Skip to main content

GOV.UK GA4 access logs

The GOV.UK GA4 access logs data details usage of the GOV.UK Google Analytics GA4 data via the Google Analytics Data API. This includes usage of the GOV.UK GA4 user interface and Looker Studio connections, as well as direct querying of the API, but does not include usage of the data exported to BigQuery.

Content

Data was first collected into this dataset on the 18th July 2023.

The fields in this dataset and their descriptions can be seen in the schema table below.

Access

Access to the BigQuery dataset is limited to GA4 user admins. However, the GA4 usage report which visualises this data is shared with all GDS performance analysts and the Data Services Google group.

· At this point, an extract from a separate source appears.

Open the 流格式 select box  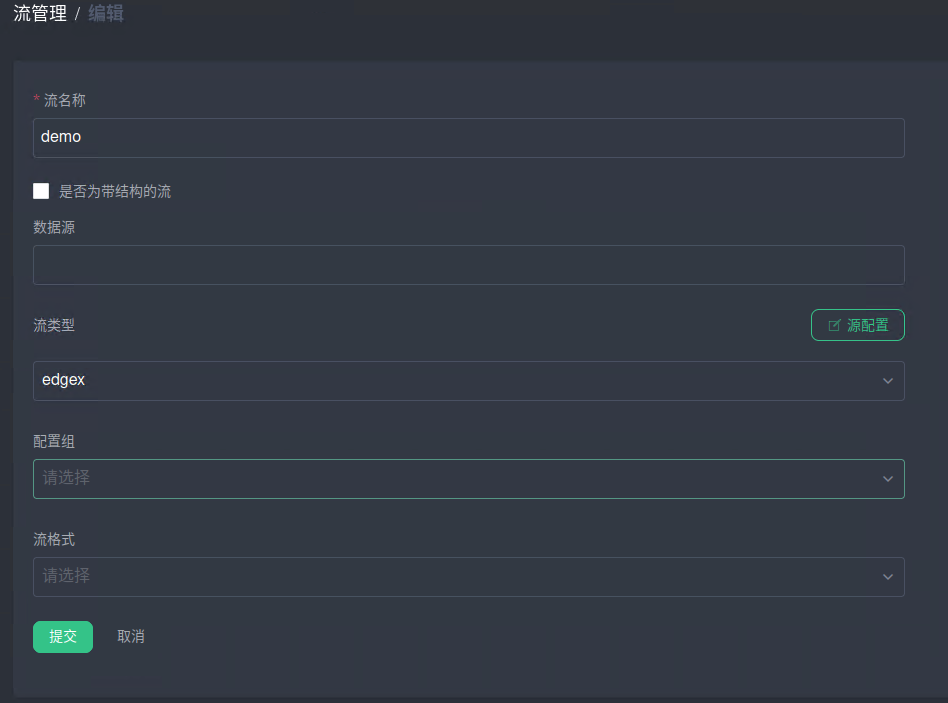pos(468,577)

Summarised data is also provided to SPOCs for their department.

Location

The data is located in BigQuery under the ga4-analytics-352613.ga4_logs dataset, in the GA4 Analytics project.

This is a partitioned table, and is partitioned on the epoch_time_micros timestamp.

Set-up

### Data collection This data is generated by querying the Google Analytics Admin API. A Google Cloud Run function is triggered by a Cloud Scheduler job to run every day at 6am GMT, retrieving the data and appending it to the ga4_logs table in the dataset mentioned above.

The Cloud Run function code can be seen in the ga4-access-report repository on Github.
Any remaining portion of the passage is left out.